No side has won the English title while regularly selecting three centre-backs since Arsenal in 1989, and while his Juventus and Italy sides usually played 3-5-2, Conte now seems intent on preferring a 4-4-2 that can be described as 4-2-4; it was the formation he favoured at Bari. Having largely eschewed wingers in the subsequent five years, he will now select two. Conte called himself a "tailor" at his first press conference at Stamford Bridge but is now "anglicising" himself, tailoring his principles to his surroundings. "I adapt my idea of football to my players, not adapt my players in my idea of football," he told ESPN FC this week.
Conte's system may prompt comparisons with the reigning champions, Leicester, and not just because N'Golo Kante is a common denominator. Yet while Claudio Ranieri has proved it is possible to prosper with what had seemed a discredited tactic, Kante's energy can compensate for a numerical disadvantage. And the 4-4-2 offers a defensive structure that can limit a strategist's options.
Conte's Italy were wonderfully flexible, adapting their shape anywhere from 3-3-4 in possession to 4-4-2 without the ball, but as an out-and-out formation it can be harder to create overloads in midfield or get players in space between the lines, whether vertical or horizontal. It was that, as much as anything else, that enabled Italy to outwit and outmanoeuvre more talented teams who used a specialist holding midfielder and roving box-to-box midfielders. Conte may have restricted his options to be clever.

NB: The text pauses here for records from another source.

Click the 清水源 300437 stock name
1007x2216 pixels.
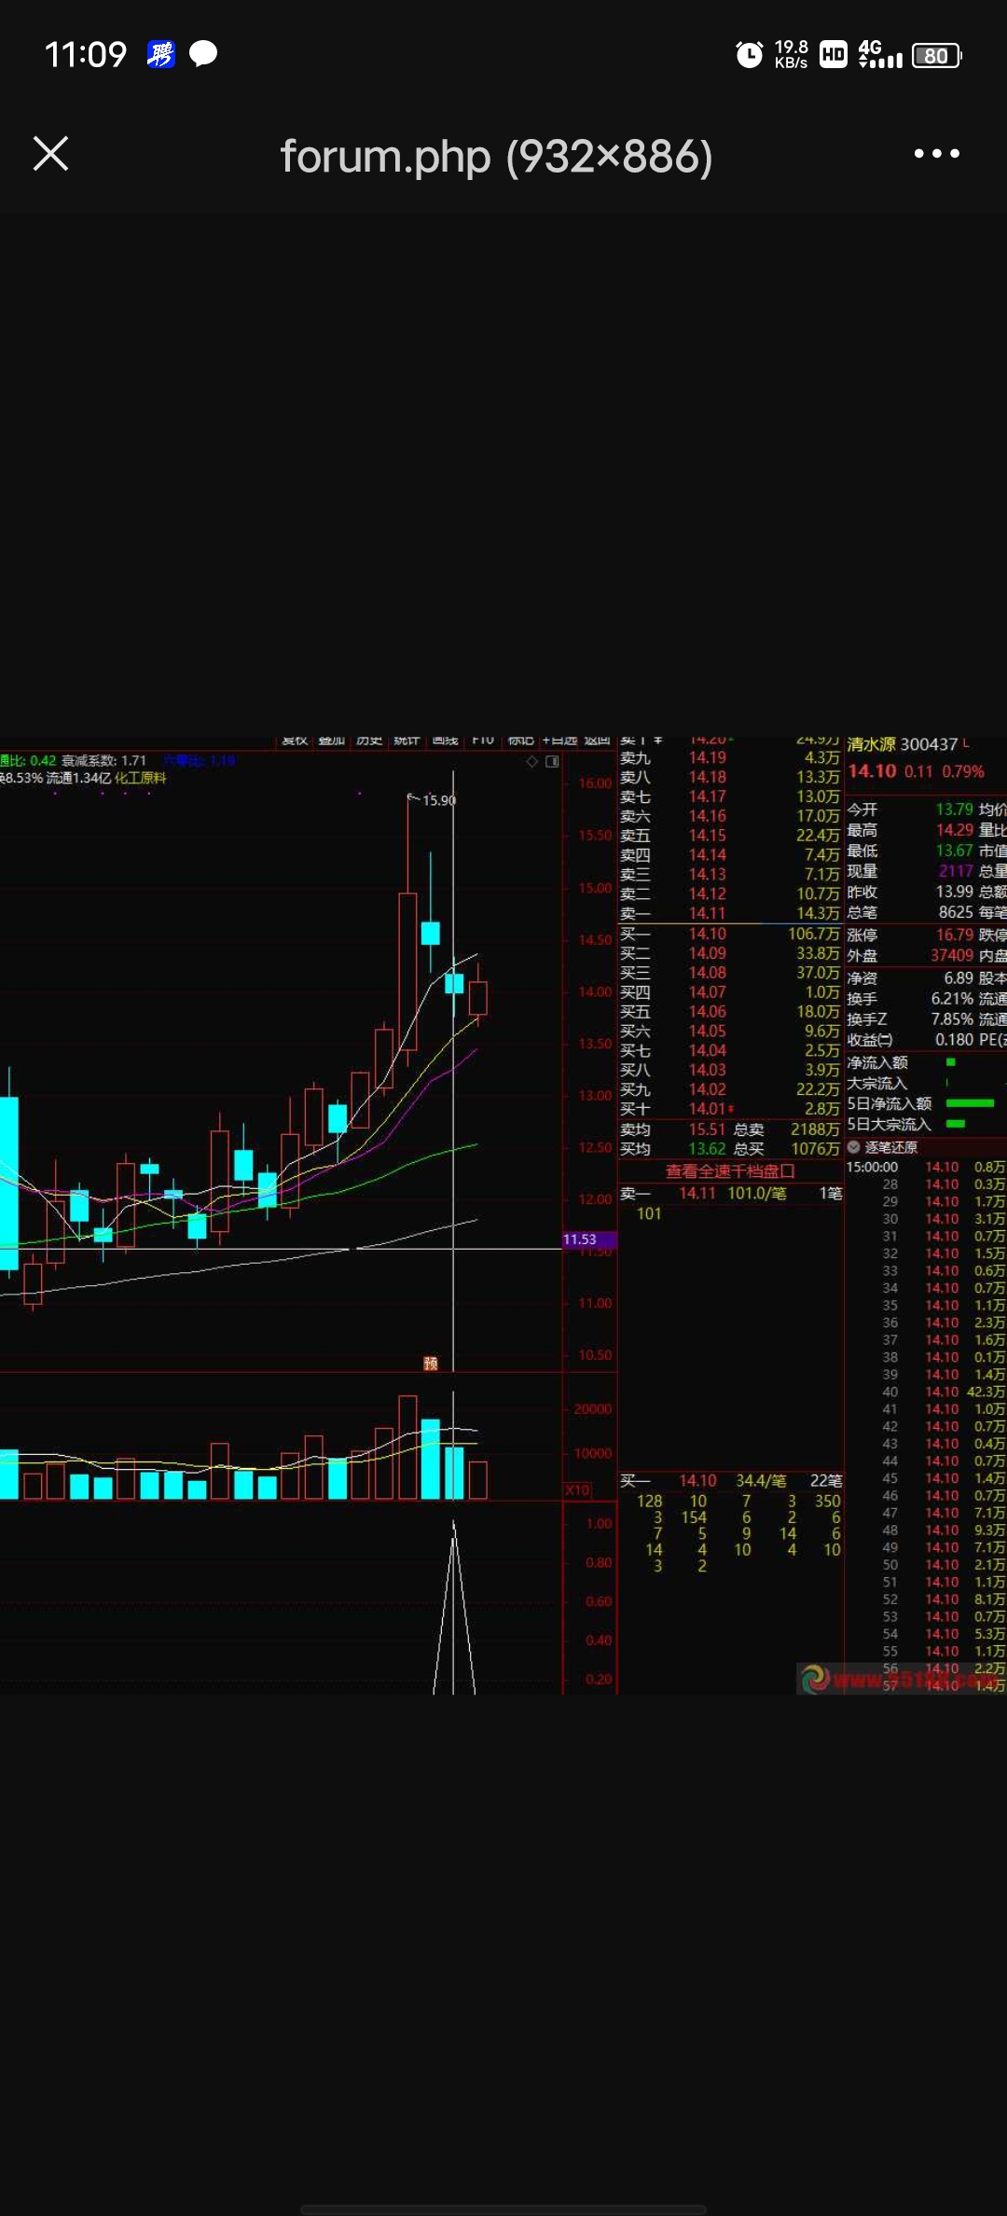pyautogui.click(x=902, y=744)
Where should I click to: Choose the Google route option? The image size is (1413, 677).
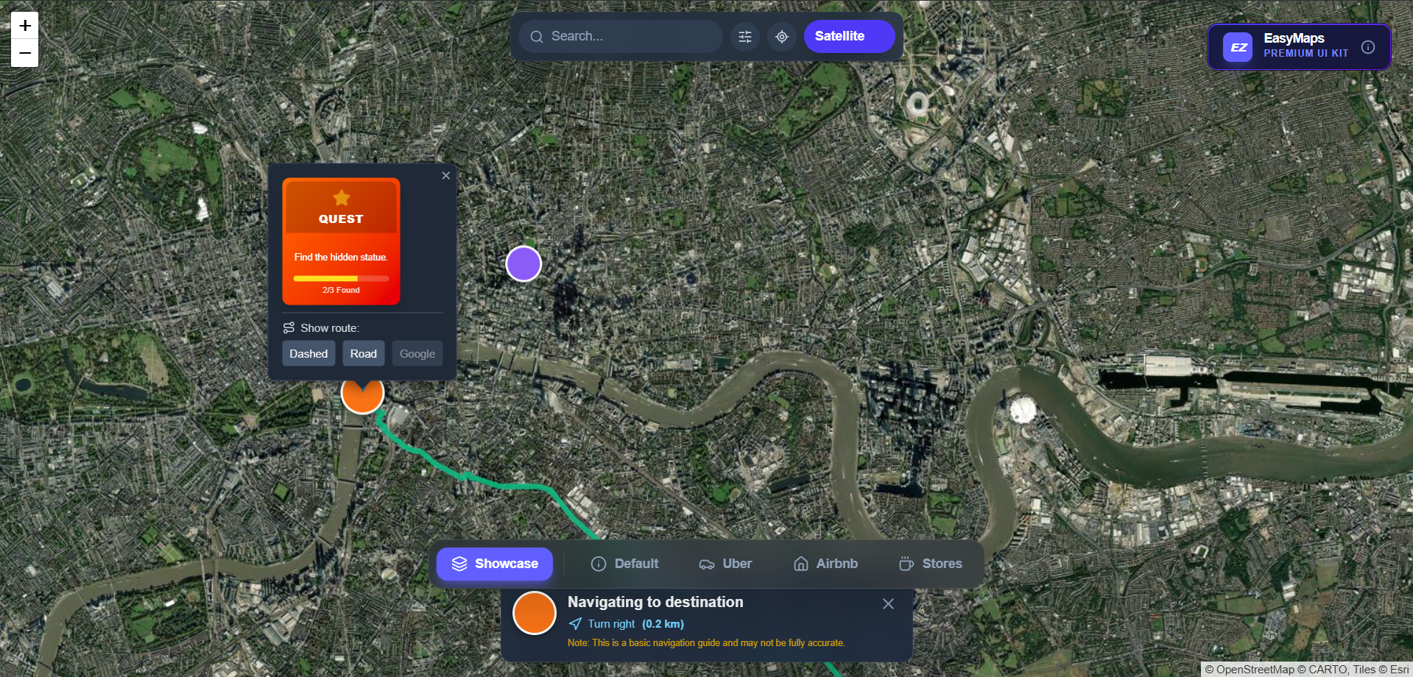(417, 353)
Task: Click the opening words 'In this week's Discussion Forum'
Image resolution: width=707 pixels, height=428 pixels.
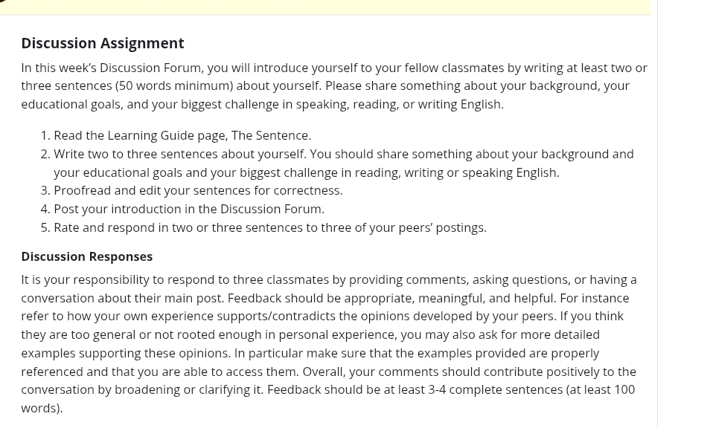Action: tap(111, 68)
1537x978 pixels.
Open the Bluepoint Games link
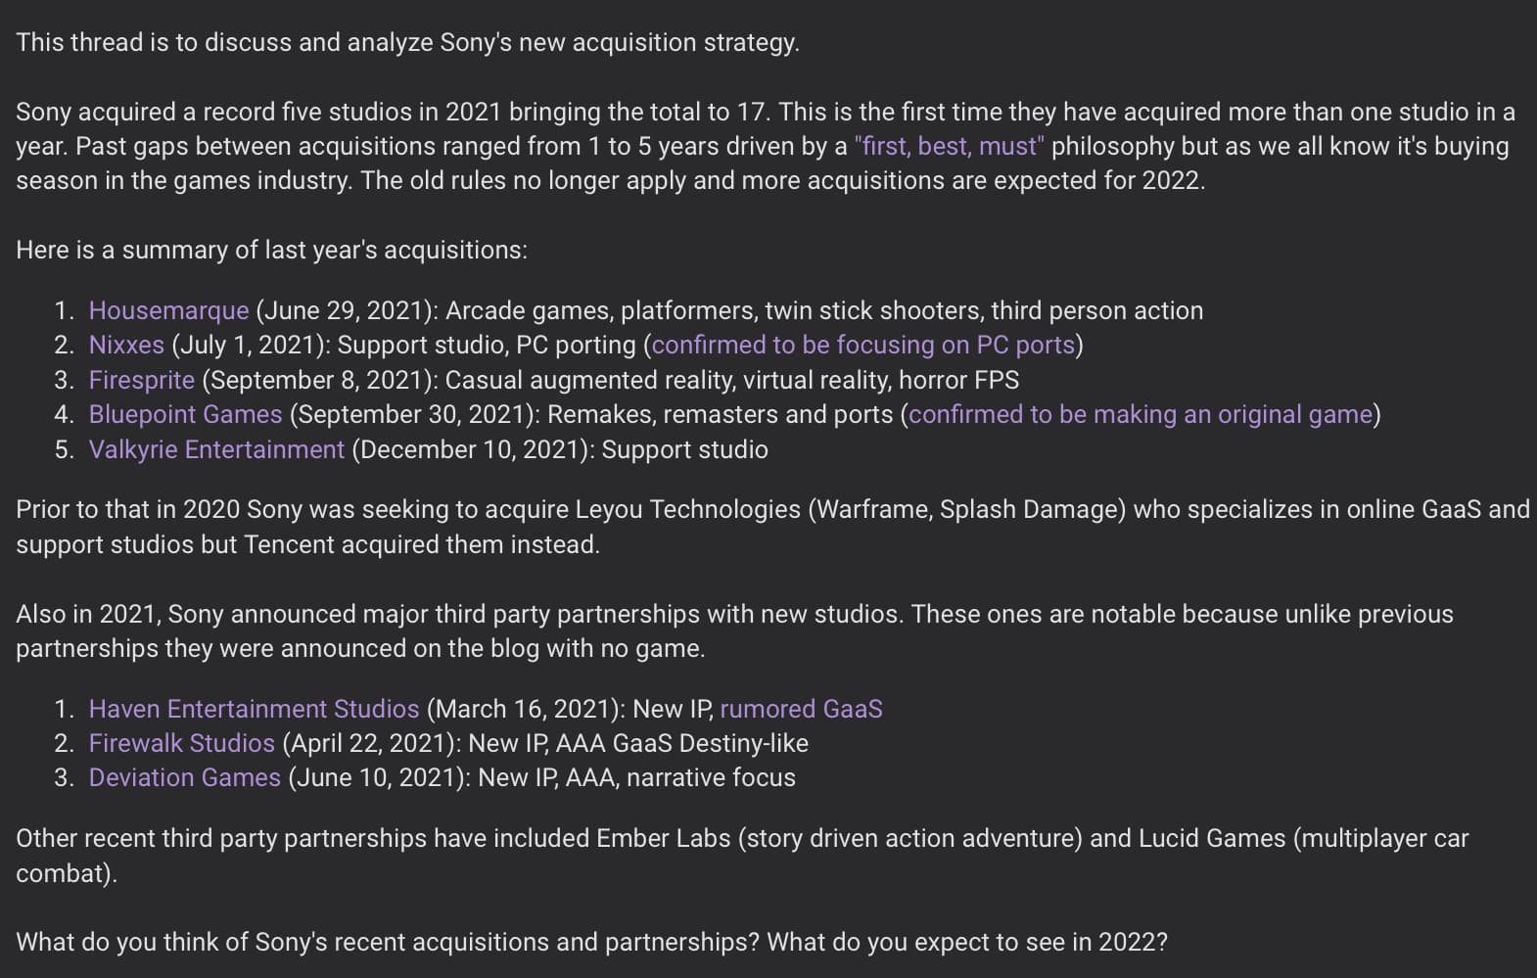point(185,415)
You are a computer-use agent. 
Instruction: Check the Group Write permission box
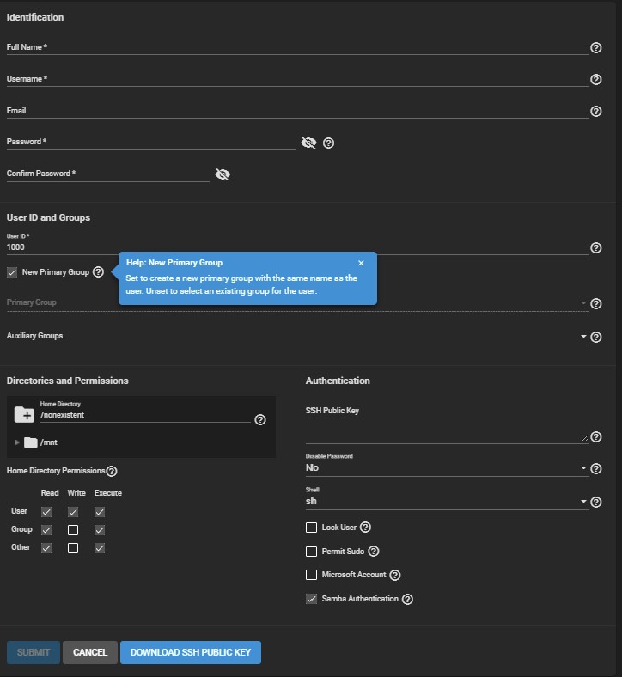[x=73, y=530]
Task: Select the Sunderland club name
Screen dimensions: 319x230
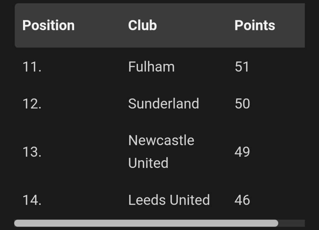Action: tap(164, 103)
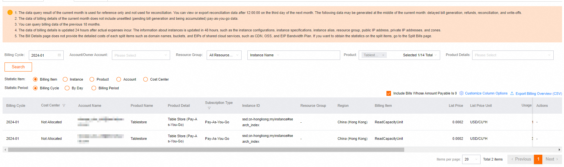
Task: Open the Product Details dropdown
Action: point(513,55)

Perhaps he is trying to be more English than the English; Guardiola, too, is suggesting that his Dutch-influenced, Spanish passing game will be more British than his previous teams. With only two central midfielders, it is safe to assume Chelsea will have less possession than City. A shared feature that should appeal to Premier League crowds should be their work rate: Guardiola's pressing game requires it while Conte's Chelsea, particularly in the absence of European football, ought to be fit enough to outrun opponents.
There will be an emphasis on the physical, yet Guardiola and Conte are managers with a focus on the technical and the tactical. They have devised schemes to win Serie A, La Liga and the Bundesliga. It is very possible one will secure the Premier League, but it will be interesting to see how native or how foreign their winning ideas will be.